Guest view: Local news coverage leads to a better business climate

72
Advertisement

By Allison Taylor Levine

Allison Taylor Levine is the president and founder of the Local Journalism Initiative of Delaware and vice president for marketing and communications at the Delaware Community Foundation. Delaware Business Now is a member of the initiative. This was first published by Delaware Business Magazine.

It’s not news that the news is in trouble. Your morning paper is thinner than it used to be. Important elections sneak up on you. You hear rumors of something that happened down the street or around the corner, and the lack of news coverage leaves you wondering what to believe.

Advertisement

We hear about staffing cuts; we miss independent reporting on education, businesses and development; and we struggle to find timely information about Delaware’s state and municipal government.
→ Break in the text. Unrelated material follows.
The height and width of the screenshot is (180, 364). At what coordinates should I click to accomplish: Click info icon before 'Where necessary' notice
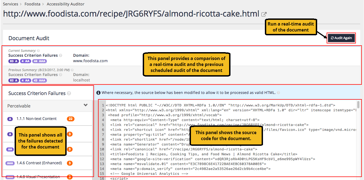(98, 93)
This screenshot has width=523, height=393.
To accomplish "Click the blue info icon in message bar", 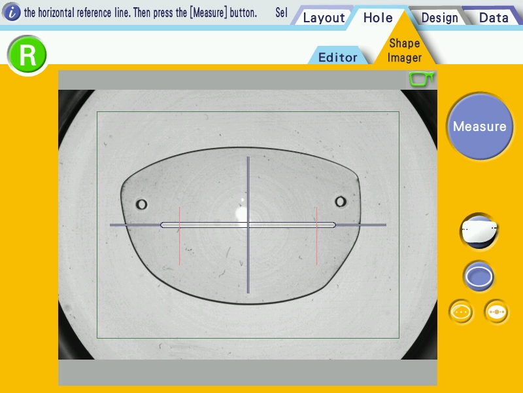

However, there are still many good journalists living and working in the First State, and our news organizations have tried to minimize the impact on newsgathering, as their traditional business models collapsed over the past two decades. But there’s no sugarcoating the loss to local news and reporting.

And the impact of those losses is felt by everyone in our business community.

Strong, independent local journalism is closely linked to quality of life. Research shows us that, in places where there are fewer working journalists, businesses and citizens pay higher taxes, more crimes go unsolved, fewer people vote, social cohesion is lost and inequity grows.

These are the issues that make it harder for businesses to attract and retain top-tier employees — particularly among the younger professionals every business community wants. The same goes for site selectors evaluating Delaware as a place to do business.

Nearly every inquiry starts with a Google search. If someone looking at Delaware from the outside in cannot easily access independent information about public safety, schools, housing, the arts, public parks, transportation and other infrastructure, it will become increasingly more difficult to generate their excitement about the First State.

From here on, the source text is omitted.